◆ **What you need to do**: Output the opening lines of the records exactly. End with the line that contains "Task: Launch 性能测试 performance benchmark".

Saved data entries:
══════════════════════════════

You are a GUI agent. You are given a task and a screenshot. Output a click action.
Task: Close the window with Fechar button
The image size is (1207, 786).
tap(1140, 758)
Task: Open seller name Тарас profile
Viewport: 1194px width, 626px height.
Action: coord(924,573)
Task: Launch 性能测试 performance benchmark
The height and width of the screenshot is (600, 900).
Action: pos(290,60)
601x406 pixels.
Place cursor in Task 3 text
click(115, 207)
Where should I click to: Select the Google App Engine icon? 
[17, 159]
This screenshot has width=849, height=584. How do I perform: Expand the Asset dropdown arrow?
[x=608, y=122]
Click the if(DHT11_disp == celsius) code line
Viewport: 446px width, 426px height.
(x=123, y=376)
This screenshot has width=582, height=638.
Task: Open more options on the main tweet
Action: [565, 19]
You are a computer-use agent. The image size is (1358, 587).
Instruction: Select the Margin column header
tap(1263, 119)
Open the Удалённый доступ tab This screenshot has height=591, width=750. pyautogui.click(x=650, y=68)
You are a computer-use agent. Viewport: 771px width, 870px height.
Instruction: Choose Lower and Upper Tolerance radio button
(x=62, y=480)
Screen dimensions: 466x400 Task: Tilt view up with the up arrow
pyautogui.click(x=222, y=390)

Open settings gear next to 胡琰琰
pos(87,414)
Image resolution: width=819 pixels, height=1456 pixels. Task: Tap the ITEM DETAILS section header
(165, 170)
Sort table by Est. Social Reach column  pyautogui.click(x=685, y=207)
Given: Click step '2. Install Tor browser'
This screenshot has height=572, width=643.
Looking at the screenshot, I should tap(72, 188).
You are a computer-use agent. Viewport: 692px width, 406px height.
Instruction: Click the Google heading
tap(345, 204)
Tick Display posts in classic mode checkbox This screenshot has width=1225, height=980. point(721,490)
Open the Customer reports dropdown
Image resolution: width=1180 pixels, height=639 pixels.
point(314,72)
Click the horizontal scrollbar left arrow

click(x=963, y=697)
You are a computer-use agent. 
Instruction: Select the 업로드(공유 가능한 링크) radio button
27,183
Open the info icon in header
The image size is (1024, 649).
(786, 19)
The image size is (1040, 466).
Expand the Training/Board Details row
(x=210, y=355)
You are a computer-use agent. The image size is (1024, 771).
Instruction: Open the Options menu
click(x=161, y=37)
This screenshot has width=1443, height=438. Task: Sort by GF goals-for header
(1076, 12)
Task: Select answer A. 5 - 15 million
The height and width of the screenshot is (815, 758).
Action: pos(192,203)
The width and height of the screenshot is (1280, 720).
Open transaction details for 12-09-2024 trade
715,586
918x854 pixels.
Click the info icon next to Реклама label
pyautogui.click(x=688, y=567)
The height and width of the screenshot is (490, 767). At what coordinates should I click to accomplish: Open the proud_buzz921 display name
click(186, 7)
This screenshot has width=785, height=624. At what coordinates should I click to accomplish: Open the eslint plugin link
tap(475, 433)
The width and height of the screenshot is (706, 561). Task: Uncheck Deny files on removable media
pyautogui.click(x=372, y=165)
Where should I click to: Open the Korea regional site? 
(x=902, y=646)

══════════════════════════════

◆ **Completed task**:
You are a GUI agent. You are given a task and a screenshot. Output a click action.
Task: Close the window with Fechar button
The image size is (1207, 786).
tap(1140, 758)
Task: Open seller name Тарас profile
Viewport: 1194px width, 626px height.
Action: coord(924,573)
Task: Launch 性能测试 performance benchmark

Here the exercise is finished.